HTML Parser does not parse full content or only see a very small portion of HTML

alabamian2 · August 11, 2021, 3:31pm

Hi everyone,
I am trying to parse a large set of HTML files that renders fine when viewing on a browser. Here is the html file. HTML file extension was not allowed for upload so I changed it to txt, hope it works.

AutomatedChecks_20210811_AmazoncomSpendlessSm.change2htmlExtension.txt (214.6 KB)

With HTML Parser, there is only this much content captured in the Document col.

<?xml version="1.0" encoding="UTF-8"?> D:\Users\myNameHere\Downloads\AutomatedChecks_20210811_AmazoncomSpendlessSm.html

When I open the html file using the text editor, I can see more content in the body tags. Is there a trick or setting or another node I should be using with this HTML file? I have tried different nodes and parser and could not get it to see the content.

Thank you so much in advance for your help and guidance. I appreciate your time and support.

elsamuel · August 11, 2021, 7:49pm

How exactly are you accessing/handling the HTML file prior to involving the HTML Parser node?

Using the file you shared, I get this result with the HTML Parser:

Can you share your workflow?

alabamian2 · August 11, 2021, 8:08pm

Hi @elsamuel, thank you for taking a look at it. I just list the file, the Path to String and into HTML Parser. I tried different ways but not seeing the content. hhhhmmmm…

ADA.knwf (16.2 KB)

I appreciate the help and time, @elsamuel. Thank you.
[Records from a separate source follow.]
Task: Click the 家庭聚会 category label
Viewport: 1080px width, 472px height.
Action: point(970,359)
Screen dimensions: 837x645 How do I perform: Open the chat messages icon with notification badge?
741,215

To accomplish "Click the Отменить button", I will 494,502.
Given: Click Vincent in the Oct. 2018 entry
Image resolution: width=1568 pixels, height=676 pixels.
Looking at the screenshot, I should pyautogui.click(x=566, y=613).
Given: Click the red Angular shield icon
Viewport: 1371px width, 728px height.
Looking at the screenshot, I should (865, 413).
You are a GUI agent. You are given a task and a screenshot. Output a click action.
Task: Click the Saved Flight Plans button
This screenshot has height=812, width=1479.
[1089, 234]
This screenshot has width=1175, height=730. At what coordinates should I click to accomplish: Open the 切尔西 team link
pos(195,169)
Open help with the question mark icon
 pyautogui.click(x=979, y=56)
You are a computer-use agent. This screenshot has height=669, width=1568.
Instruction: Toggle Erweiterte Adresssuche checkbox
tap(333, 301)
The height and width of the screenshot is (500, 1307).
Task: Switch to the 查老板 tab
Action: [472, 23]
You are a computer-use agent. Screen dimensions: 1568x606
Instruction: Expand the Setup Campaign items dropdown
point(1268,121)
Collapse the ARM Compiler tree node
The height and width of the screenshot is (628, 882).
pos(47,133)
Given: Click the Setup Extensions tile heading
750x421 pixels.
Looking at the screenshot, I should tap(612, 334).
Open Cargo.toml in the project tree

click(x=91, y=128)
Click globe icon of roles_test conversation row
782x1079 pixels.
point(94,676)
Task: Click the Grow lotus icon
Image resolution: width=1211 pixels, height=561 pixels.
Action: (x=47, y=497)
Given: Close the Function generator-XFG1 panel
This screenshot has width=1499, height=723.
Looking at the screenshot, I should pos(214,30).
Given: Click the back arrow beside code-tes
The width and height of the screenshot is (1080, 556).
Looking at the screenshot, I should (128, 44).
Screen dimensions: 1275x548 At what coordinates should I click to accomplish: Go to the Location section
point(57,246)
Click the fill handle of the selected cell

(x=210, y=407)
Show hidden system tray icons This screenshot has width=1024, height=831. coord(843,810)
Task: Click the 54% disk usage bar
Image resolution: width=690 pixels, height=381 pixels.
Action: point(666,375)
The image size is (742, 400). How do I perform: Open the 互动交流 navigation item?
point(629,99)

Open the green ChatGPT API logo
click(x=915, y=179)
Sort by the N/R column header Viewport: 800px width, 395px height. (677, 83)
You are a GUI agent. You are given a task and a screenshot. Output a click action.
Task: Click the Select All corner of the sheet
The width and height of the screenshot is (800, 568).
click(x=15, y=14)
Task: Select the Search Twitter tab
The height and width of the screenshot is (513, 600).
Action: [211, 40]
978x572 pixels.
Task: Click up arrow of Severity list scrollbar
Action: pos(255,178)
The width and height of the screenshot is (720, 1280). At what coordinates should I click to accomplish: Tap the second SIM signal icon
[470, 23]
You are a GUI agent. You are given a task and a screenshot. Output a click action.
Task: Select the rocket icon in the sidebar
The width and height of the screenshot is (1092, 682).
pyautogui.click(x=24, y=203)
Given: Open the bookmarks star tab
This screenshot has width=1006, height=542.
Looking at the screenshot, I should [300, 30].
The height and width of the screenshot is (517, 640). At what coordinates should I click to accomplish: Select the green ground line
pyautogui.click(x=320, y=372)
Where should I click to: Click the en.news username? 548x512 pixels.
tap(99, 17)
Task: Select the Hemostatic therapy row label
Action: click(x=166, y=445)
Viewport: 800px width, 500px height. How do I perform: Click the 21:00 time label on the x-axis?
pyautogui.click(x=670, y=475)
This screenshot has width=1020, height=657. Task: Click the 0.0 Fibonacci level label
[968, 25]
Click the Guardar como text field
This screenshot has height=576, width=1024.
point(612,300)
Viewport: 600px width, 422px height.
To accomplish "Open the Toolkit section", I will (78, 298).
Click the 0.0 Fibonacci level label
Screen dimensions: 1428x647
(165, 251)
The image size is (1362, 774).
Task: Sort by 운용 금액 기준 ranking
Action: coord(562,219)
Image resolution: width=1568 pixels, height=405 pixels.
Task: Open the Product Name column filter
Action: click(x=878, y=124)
elsamuel · August 11, 2021, 8:23pm

Well, as far as I can tell, the problem is that you haven’t read in the HTML content at any point.

Are all of the HTML files that you want to process stored locally?

The HTML Parser node requires one of the following:

HTTP Result cells which you obtained with the “HTTP Retriever” node
Binary data cells
String cells which contain a local file: URL
String cells which contain the raw markup

You got close with using the Path to String > String to URI > HTML Parser approach, but you need to configure the HTML Parser node to use the URI column, not the Location column.

The Clean HTML Retriever node requires URL cells containing http or https URLs, and optionally, String cells containing HTML content. So it’s not a surprise that this didn’t work.

alabamian2 · August 11, 2021, 8:29pm

Ahhhhh, I see. I have separate process that downloads the HTML files to local folder. All the .html files are stored locally in a folder (or can be in some share drive). So I have to do one of the above after List Files/Folder? Let me try.

elsamuel · August 11, 2021, 8:30pm

This part of the workflow should work if you configure the HTML Parser node to use the URI column, not the Location column

alabamian2 · August 11, 2021, 8:33pm

AAAAAHHHHH, did that and worked!!! Superb!! I should read up on file handling documentation. Thank you and I now need to parse this.

system · August 18, 2021, 8:34pm

This topic was automatically closed 7 days after the last reply. New replies are no longer allowed.